2) count and WBpaper list of papers that have exp_goid NOT null and are not in the gp_annotation.ace

Example: 
nn WBpapers in ExprOA not in gp_annotation.ace:
WBPaper00000076
WBPaper00003456
WBPaper00023456
WBPaper00056789
..

‘these are the papers that have been curated for ExprOA_CC and not in GO_CC’
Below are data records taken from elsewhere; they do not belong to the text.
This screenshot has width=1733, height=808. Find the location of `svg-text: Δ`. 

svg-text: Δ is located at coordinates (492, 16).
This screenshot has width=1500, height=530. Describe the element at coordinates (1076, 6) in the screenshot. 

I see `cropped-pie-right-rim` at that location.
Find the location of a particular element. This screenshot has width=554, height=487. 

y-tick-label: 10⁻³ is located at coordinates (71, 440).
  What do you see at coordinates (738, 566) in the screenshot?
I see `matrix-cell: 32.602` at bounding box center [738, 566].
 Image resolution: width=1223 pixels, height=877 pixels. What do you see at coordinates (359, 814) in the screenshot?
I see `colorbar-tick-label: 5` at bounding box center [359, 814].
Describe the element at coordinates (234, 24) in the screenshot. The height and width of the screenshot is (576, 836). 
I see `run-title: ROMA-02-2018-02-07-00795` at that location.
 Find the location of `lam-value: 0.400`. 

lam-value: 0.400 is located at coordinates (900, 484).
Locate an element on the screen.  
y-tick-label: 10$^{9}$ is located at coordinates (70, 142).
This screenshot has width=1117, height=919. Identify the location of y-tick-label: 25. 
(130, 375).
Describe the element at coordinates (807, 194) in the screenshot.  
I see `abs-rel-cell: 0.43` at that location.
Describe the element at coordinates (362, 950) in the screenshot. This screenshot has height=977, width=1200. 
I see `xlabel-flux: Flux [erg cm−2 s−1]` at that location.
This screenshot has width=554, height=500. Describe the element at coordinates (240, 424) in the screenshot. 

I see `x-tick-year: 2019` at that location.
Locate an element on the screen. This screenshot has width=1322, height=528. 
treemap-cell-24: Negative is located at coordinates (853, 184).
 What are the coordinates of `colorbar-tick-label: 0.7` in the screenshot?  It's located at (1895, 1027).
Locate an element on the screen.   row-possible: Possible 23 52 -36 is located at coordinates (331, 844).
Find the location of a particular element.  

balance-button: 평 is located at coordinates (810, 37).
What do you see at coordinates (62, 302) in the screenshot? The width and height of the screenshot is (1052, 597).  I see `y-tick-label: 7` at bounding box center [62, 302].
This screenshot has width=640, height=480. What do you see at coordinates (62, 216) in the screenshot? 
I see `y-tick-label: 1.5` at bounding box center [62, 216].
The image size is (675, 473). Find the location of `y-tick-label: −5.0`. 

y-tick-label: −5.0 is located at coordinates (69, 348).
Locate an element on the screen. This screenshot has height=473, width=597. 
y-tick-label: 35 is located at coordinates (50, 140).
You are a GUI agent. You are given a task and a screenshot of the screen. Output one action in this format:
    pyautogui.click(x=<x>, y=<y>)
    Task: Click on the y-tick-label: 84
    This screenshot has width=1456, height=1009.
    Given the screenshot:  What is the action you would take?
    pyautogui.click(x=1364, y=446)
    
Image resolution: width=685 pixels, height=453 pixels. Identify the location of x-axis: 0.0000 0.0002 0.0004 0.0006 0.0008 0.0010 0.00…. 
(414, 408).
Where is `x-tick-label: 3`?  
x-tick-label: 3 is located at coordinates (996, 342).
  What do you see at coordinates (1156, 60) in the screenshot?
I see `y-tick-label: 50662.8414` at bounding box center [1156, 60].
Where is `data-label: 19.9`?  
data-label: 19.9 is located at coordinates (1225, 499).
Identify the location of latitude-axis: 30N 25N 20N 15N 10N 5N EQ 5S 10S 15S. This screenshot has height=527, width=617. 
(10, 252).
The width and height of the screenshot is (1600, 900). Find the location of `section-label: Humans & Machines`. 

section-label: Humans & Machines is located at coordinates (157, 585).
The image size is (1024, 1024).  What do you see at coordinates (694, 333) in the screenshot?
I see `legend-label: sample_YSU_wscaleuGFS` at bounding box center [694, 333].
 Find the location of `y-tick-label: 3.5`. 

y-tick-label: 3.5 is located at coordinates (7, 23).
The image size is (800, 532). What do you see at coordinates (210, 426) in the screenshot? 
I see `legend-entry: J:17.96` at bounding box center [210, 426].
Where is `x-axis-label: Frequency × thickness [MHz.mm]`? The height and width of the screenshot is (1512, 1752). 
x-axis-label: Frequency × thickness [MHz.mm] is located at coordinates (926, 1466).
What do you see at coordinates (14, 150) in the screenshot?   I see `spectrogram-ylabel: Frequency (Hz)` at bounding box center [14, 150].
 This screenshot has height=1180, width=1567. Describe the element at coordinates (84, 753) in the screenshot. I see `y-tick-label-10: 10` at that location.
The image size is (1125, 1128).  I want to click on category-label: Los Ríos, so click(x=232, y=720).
3) for papers that are in gp_annotation.ace (in Reference "WBPaper000nnnnn”) that have matching  exp_paper IDs for which exp_goid IS NOT null

*compare ‘GO_term "GO:000nnnn”’ in the gp_annotation.ace and exp_goid in ExprOA and output:

a) count and WBpaper list of papers that have matching GO annotations
b) count and WBpaper list of papers that have NOT matching GO annotations

Example matching: 
nn WBpapers in ExprOA and in gp_annotation.ace with matching annotations:
WBPaper00000076
WBPaper00003456
WBPaper00023456
WBPaper00056789
…

Example NOT matching: 
nn WBpapers in ExprOA and in gp_annotation.ace with non-matching annotations:
WBPaper00000098: gene1 LegoCC <‘GO_term "GO:000nnnn”’>; ExprOACC <exp_goid>
WBPaper00000098: gene2 LegoCC <‘GO_term "GO:000nnnn”’>; ExprOACC <null>
WBPaper00000098: gene3 LegoCC <null>; ExprOACC <exp_goid>

for the genes that have lego GO_CC and no GO term annotation in OA we should import (only IDA) objects that should be further evaluated by Expression curator to add transgene antibody info, should be labeled with Kimberly as curator and have a no dump.